All of the lines below are to be transcribed faithfully, with pictures excluded from the copy.
[INPUT RECORDS — start]
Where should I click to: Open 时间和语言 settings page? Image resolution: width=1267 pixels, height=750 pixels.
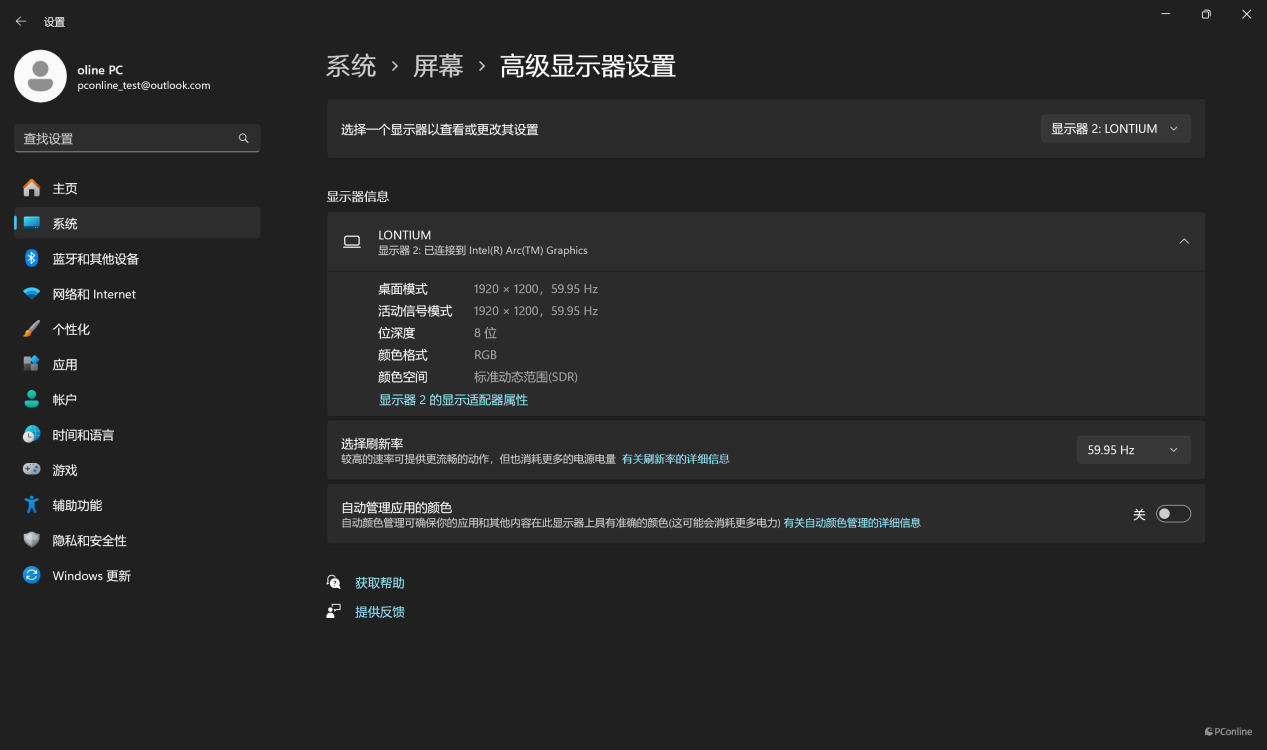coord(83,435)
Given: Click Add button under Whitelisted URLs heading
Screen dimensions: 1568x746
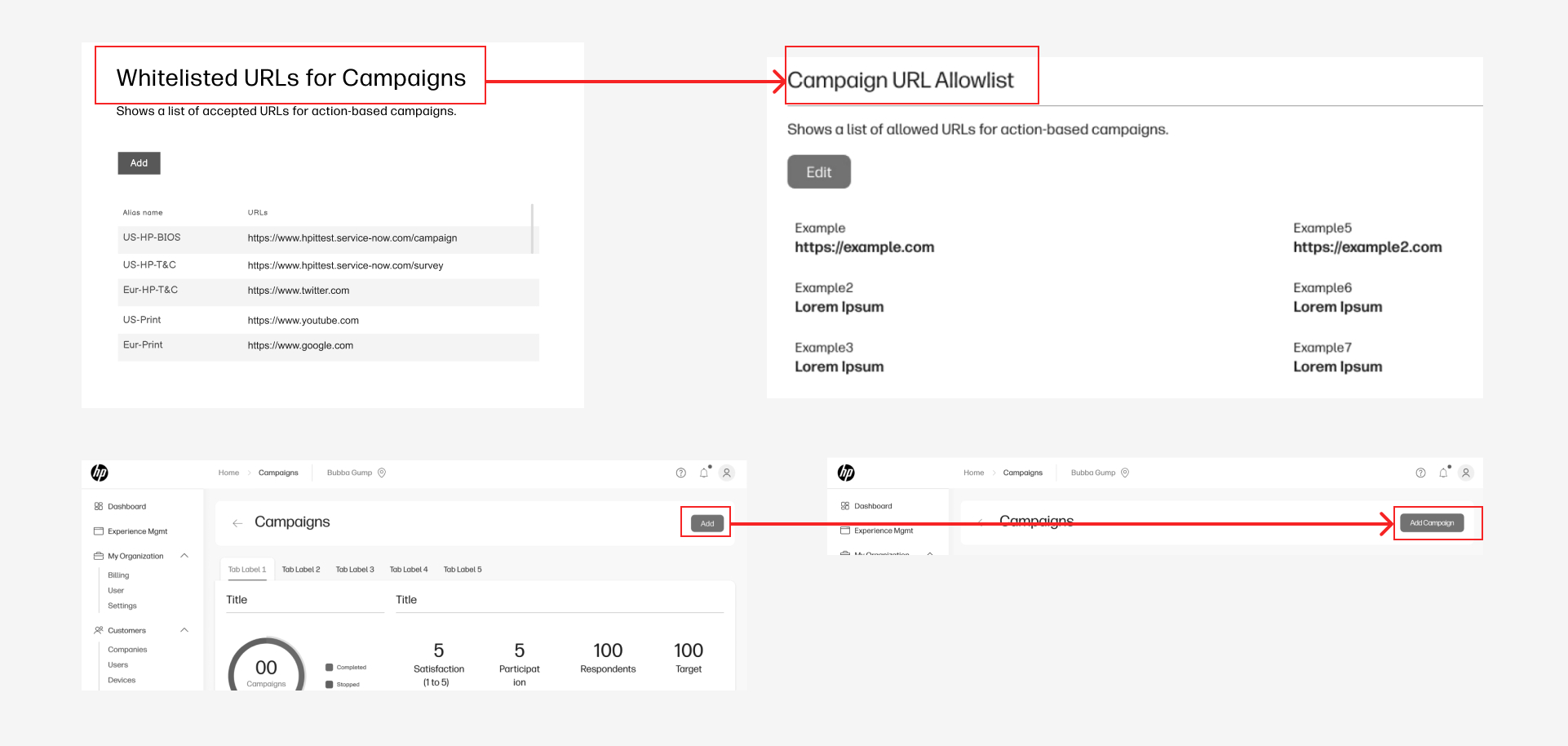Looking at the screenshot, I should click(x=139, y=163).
[INPUT RECORDS — finish]
ANSWER SECTION »
Where should I click to: Open 时间和语言 settings page? Image resolution: width=1267 pixels, height=750 pixels.
coord(83,435)
Given: Click Add button under Whitelisted URLs heading
Screen dimensions: 1568x746
Looking at the screenshot, I should click(x=139, y=163).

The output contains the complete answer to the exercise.